DR Congo: more than forty miners killed in mining landslidePublished by MAC on 2019-07-01
Source: Reuters, Bloomberg
Last week, at least 43 mineworkers went to their deaths in DR Congo, when a landslide crushed them at a mine owned by one of the world's premier miners.
Their deaths have not been widely reported by media; those doing so, offered virtually no details.
DRC's Interior Minister is characterising these victims as "thieves".
Glencore seems to have taken no active measures to avert the disaster - apart from sticking up "red warning" signs.
Death toll rises to 43 at Glencore mine in Congo after collapse; more expected
28 June 2019
KINSHASA - The number of artisanal miners killed by a landslide at a copper and cobalt mine run by Glencore in southeast Congo rose to 43 on Friday and could climb further as the search for missing workers continues, local officials said.
Thursday’s accident occurred in the KOV open-pit mine at the Kamoto Copper Company (KCC) concession near Democratic Republic of Congo’s southern border with Zambia, in which Glencore subsidiary Katanga Mining has a 75% stake.
The original death toll was estimated at 36 but rose through Thursday evening and into Friday as more bodies were uncovered, the officials said.
“We think that other bodies are still under the rubble,” said Joseph Yav Katshung, the director of cabinet for the governor of the Lualaba province where the incident occurred.
Officials said the miners were working on the site illegally and had no approval or permits, a common occurrence in south Congo and Africa generally.
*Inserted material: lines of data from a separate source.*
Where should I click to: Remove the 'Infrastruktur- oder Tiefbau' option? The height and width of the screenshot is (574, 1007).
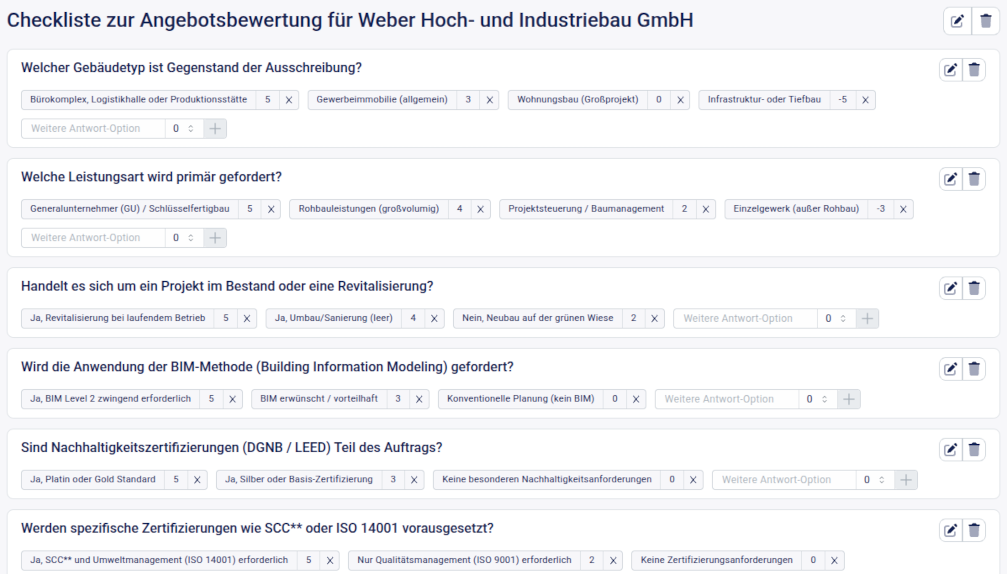pos(865,100)
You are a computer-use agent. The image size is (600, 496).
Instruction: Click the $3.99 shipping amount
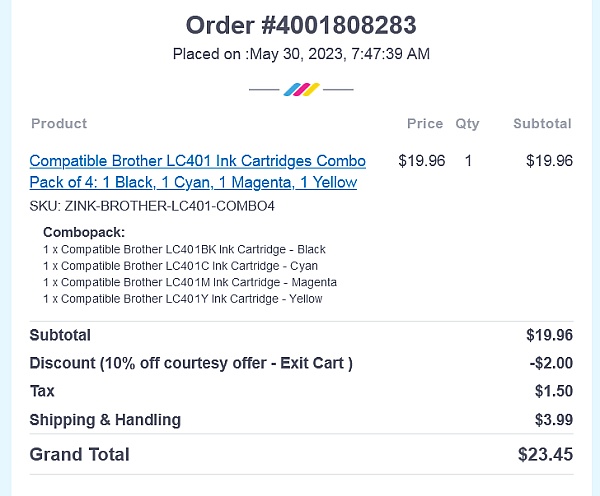(x=553, y=420)
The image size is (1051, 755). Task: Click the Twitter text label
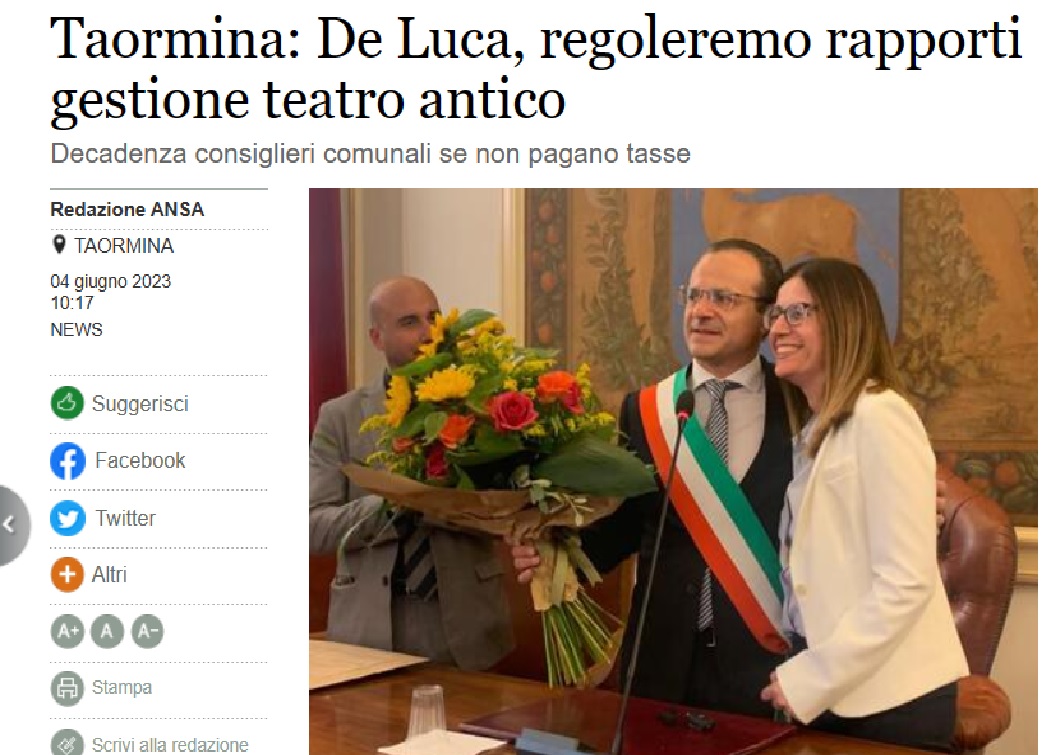point(125,518)
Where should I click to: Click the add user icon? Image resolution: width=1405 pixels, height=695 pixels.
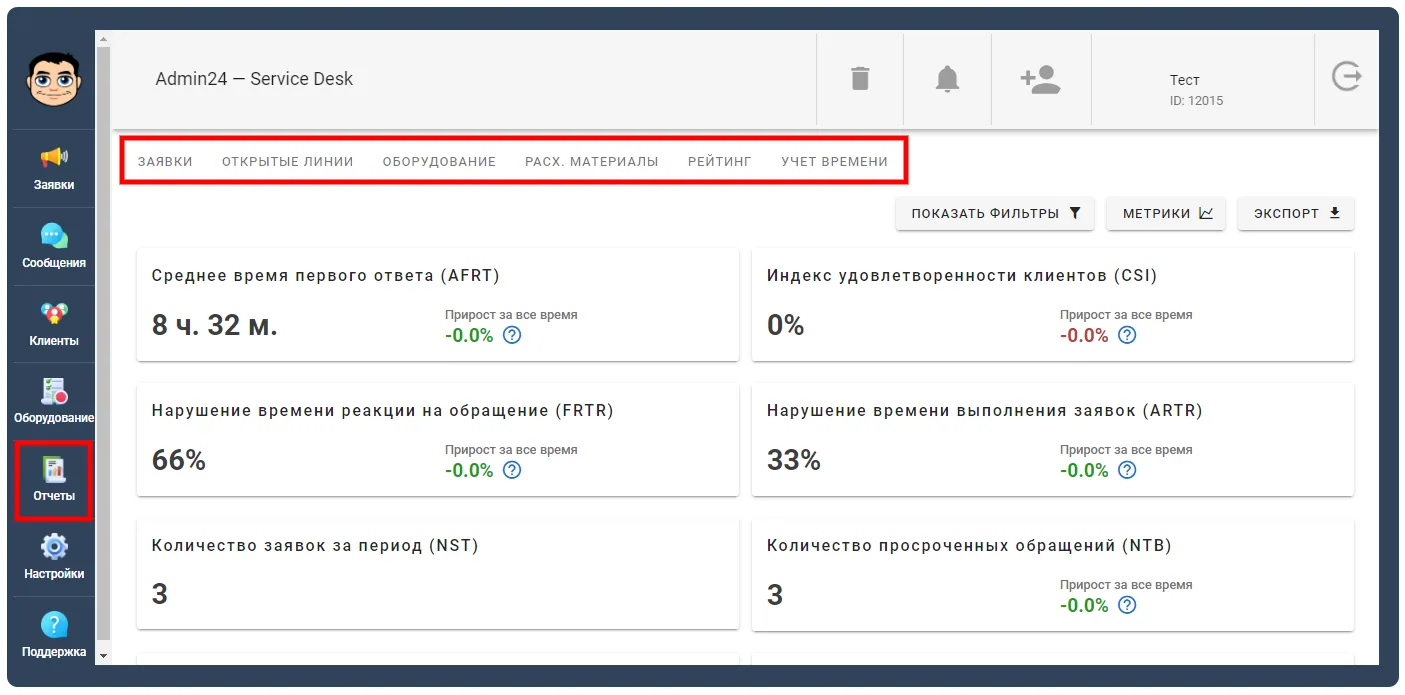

Old-fashioned and unregulated methods, which can compromise safety, cost dozens of lives a year in Congo alone.
A union official representing KCC employees, said a crack in part of the pit had been noticed on Wednesday. He said KCC had put up red warning signs, but the diggers had ignored them.
Glencore in a statement on Thursday confirmed 19 fatalities and said it was assisting search and rescue operations by local authorities.
Reporting By Fiston Mahamba in Kinshasa and Aaron Ross in Dakar Writing by Edward McAllister Editing by Edmund Blair
DRC says it will remove illegal miners from Glencore site
30 June 2019
KINSHASA – Illegal miners will be removed from the site of a Glencore project in the Democratic Republic of Congo where at least 43 died this week, Interior Minister Basile Olongo told reporters from the mine on Saturday.
“From tomorrow, if you come back here, you won’t see any more thieves”, he said from the Kamoto copper and cobalt mine in Kolwezi, in southeastern Congo. “We will take measures to evacuate everyone.”
“It’s sad, it’s true. We have lost our compatriots. But which compatriots? We have lost thieves which came to rob the ore.”
Glencore estimates that 2 000 unauthorised people enter its open-pit mine on average every day. On Thursday, dozens were killed in a landslide. As of Friday, 43 bodies had been recovered, according to local officials.